Les migrants rencontrés semblaient en géneral accepter le sort qui les attendait. D’une certaine facon, la question de l’exploitation n’est pas seulement posée pour les travailleurs saisonniers à l’étranger mais aussi pour les travailleurs qui restent en Roumanie. Les mêmes abus se produisent dans les usines de textiles, dans les exploitations agricoles. Pour un travailleur roumain en Italie, il n’est pas surprenant d’être payé avec un mois de retard, ou un tiers du salaire promis dans le contrat, car il est habitué à ces memes conditions en Roumanie.

Des obstacles à la confiance dans le dialogue

Pour organiser les rencontres, nous avions pris contact avec les mairies des villages, faute de connaitre d’autres personnes ou organismes qui pouvaient nous mettre en lien avec ces populations rurales. Nous entrions donc, sans le vouloir, dans des querelles politiques locales. Notre visite faisait gonfler le prestige du maire qui pouvait vanter ses contacts avec des étrangers. De plus, nous étions pris à parti dans les jeux de pouvoir des politiques nationaux. Dans un village, le maire du PSD, a détourné notre discours sur le manque de soutien généralisé apporté à la paysannerie en une critique du gouvernement actuel, mené par le parti PDL.
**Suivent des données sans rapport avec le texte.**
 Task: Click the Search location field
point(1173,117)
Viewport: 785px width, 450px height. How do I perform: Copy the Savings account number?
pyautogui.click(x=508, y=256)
Dans cette bataille politique, il était difficile d’établir un dialogue de confiance avec les travailleurs et les paysans. Les personnes que nous avons rencontrées ne se sentaient pas seulement démunies, mais semblait aussi suspicieuses à l’égard de notre discours. Qui étions nous ? Des patrons, des syndicalistes, des hommes d’affaires, des missionaires religieux, ou des fous furieux ?

La sauvagerie du néo-liberalisme

Face à un manque de volonté au niveau politique de soutenir une agriculture paysanne, à une précarité du travail organisée par un gouvernement roumain qui veut encourager les investiteurs étrangers à venir s’installer, et face à la sauvagerie generalisée du néo-liberalisme, les gens cherchent à migrer pour travailler coûte que coûte. Prolétarisation forcée ou auto-exploitation ? Les roumains qui travaillent dans les bassins de production agricole intensive ont conscience de leur exploitation dans le système agro-alimentaire, mais ils ont aussi la conscience que, faute d’autres débouchés en Roumanie, les salaire plus élévés d’Europe de l’Ouest leur rapporteront un revenu avec lequel il pourront soutenir leurs familles. Dans ce contexte, ce qui est percu en France comme l’exploitation d’un travailleur migrant, est d’une certaine facon vu dans un village roumain comme une réussite. Là est le défi d’encourager une revendication des droits des travailleurs. Comme l’a écrit la Boétie l’homme soumis “sert si bien, si volontiers, qu’on dirait à le voir qu’il n’a pas seulement perdu sa liberté mais bien gagné sa servitude”. [4]

Notes

[1] Katherine Verdery, The Vanishing Hectare (2003, New York : Cornell University press)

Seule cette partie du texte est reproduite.